March 19, 2020 - Revised: November 10, 2020
Lower Limb Prosthetics (LLP) Prior Authorization – What Suppliers Need to Know
Q: Which LLP Codes are subject to prior authorization?
A: L5856, L5857, L5858, L5973, L5980, and L5987 (functional level is 3 or above)
Q: When will prior authorization be required?
A: Prior Authorization for LLPs will be implemented in two phases.
- Phase 1 began September 1, 2020 in California, Michigan, Pennsylvania, and Texas.
- Phase 2 will begin December 1, 2020 and expands prior authorization of these codes to all of the remaining states and territories.
Q: When will CGS begin to accept prior authorization requests?
A: CGS began accepting prior authorization requests for phase 1 on August 18, 2020 for beneficiaries residing in Michigan and Texas.
The DME MACs will accept prior authorization requests for phase 2 on or after November 17, 2020 for all of the remaining states and U.S. territories.
Q: What are the review timelines for a prior authorization request?
A: The DME MACs will complete their review of an initial PAR and send a detailed decision letter postmarked or faxed by the 10th business day following the DME MAC's receipt of the PAR.
For PARs that are resubmitted after the initial PAR was non-affirmed (i.e., resubmissions that correct curable errors or add previously missing documentation), the DME MAC will complete their review and send a detailed decision letter postmarked or faxed by the 10th business day of receipt of the PAR.

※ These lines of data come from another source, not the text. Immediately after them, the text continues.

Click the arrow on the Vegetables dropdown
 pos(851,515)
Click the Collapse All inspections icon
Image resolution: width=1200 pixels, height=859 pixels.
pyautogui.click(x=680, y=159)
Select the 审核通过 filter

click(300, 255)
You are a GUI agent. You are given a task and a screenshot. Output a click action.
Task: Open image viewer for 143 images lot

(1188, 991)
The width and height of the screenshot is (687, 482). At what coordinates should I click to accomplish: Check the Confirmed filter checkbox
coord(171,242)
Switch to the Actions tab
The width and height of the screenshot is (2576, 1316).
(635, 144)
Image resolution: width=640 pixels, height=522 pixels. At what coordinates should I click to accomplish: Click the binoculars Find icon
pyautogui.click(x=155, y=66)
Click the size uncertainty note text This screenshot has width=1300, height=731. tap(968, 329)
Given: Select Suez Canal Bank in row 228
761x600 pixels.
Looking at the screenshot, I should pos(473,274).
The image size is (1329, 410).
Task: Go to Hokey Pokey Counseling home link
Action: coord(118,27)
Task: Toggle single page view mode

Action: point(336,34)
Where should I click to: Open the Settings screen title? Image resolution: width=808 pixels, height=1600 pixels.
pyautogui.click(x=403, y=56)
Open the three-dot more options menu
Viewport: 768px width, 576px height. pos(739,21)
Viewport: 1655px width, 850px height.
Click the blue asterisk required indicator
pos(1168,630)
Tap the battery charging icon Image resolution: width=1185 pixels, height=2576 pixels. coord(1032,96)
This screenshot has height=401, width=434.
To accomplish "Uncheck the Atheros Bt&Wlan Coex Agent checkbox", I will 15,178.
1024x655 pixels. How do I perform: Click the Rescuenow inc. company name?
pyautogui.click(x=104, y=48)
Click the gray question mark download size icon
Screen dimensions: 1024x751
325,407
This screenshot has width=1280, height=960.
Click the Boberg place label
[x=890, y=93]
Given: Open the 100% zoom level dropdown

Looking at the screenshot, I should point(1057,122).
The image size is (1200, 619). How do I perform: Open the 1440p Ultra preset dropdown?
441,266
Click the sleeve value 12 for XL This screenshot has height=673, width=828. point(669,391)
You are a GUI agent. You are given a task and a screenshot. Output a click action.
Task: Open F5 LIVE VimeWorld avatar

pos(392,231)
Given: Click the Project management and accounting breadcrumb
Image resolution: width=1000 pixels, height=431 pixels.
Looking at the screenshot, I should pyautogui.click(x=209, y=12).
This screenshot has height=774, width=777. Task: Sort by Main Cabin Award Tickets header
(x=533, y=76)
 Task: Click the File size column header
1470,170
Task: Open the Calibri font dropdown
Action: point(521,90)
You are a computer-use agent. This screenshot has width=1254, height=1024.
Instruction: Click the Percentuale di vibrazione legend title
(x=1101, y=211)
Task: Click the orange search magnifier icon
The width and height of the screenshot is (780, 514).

Expedited Requests: If the DME MAC substantiates the need for an expedited decision, the DME MAC will make reasonable efforts to communicate a decision within 2 business days of receipt of the expedited request. For expedited review requests, suppliers should use fax, esMD, or the MAC Portal (when available) to avoid delays with mailing.
Q: Are there any exceptions to the Condition of Payment Prior Authorization process?
A:The following claim types are excluded from any PA program described in this operational guide, unless otherwise specified:
- Veterans Affairs
- Indian Health Services
- Medicare Advantage
- Part A and Part B Demonstrations
Note: Claims from Representative Payees are only excluded for PA programs that are not implemented on a national level (Phase 1). Before submitting a PAR, suppliers should verify if the beneficiary has a rep payee on file. Once the PA program becomes national, this exclusion will not apply.
Q: Where do we submit the Unique Tracking Number (UTN)?
A: For submission of a paper claim, the UTN should be in Item 23 of the CMS-1500 Claim Form.
For electronic claims, the UTN is submitted in either the 2300 – Claim Information loop or 2400 – Service Line loop in the Prior Authorization reference (REF) segment where REF01 = "G1" qualifier and REF02 = UTN.
Q: When a Prior Authorization Request is submitted for 2 of the affected codes, such as foot and a knee, must 2 separate requests be submitted? If so how are 2 UTNs submitted on a claim?
A: No. Two separate requests are not required. However, if there are two codes that require prior authorization on the same request, there will be two separate UTNs and two response letters, one for each required prior authorization code. When the claim is submitted electronically, each UTN must be entered on the 2400 - Service Line for the applicable HCPCs code.
Q: Can Condition of Payment Prior Authorization Requests be submitted through Electronic Submission of Medical Documentation (esMD)?
A: Yes, when submitting through esMD use the document/content type "8.4".
Q: Can Condition of Payment Prior Authorization Requests be submitted through myCGS?
A: Yes. Additional information is located at: https://www.cgsmedicare.com select the applicable jurisdiction then myCGS in the top left of the page.
Q: How to we check the status of a prior authorization request?
A: Status is available on myCGS, in the "Claim Preparation" Tab under "Prior Authorization". Prior authorization requests can also be submitted through myCGS.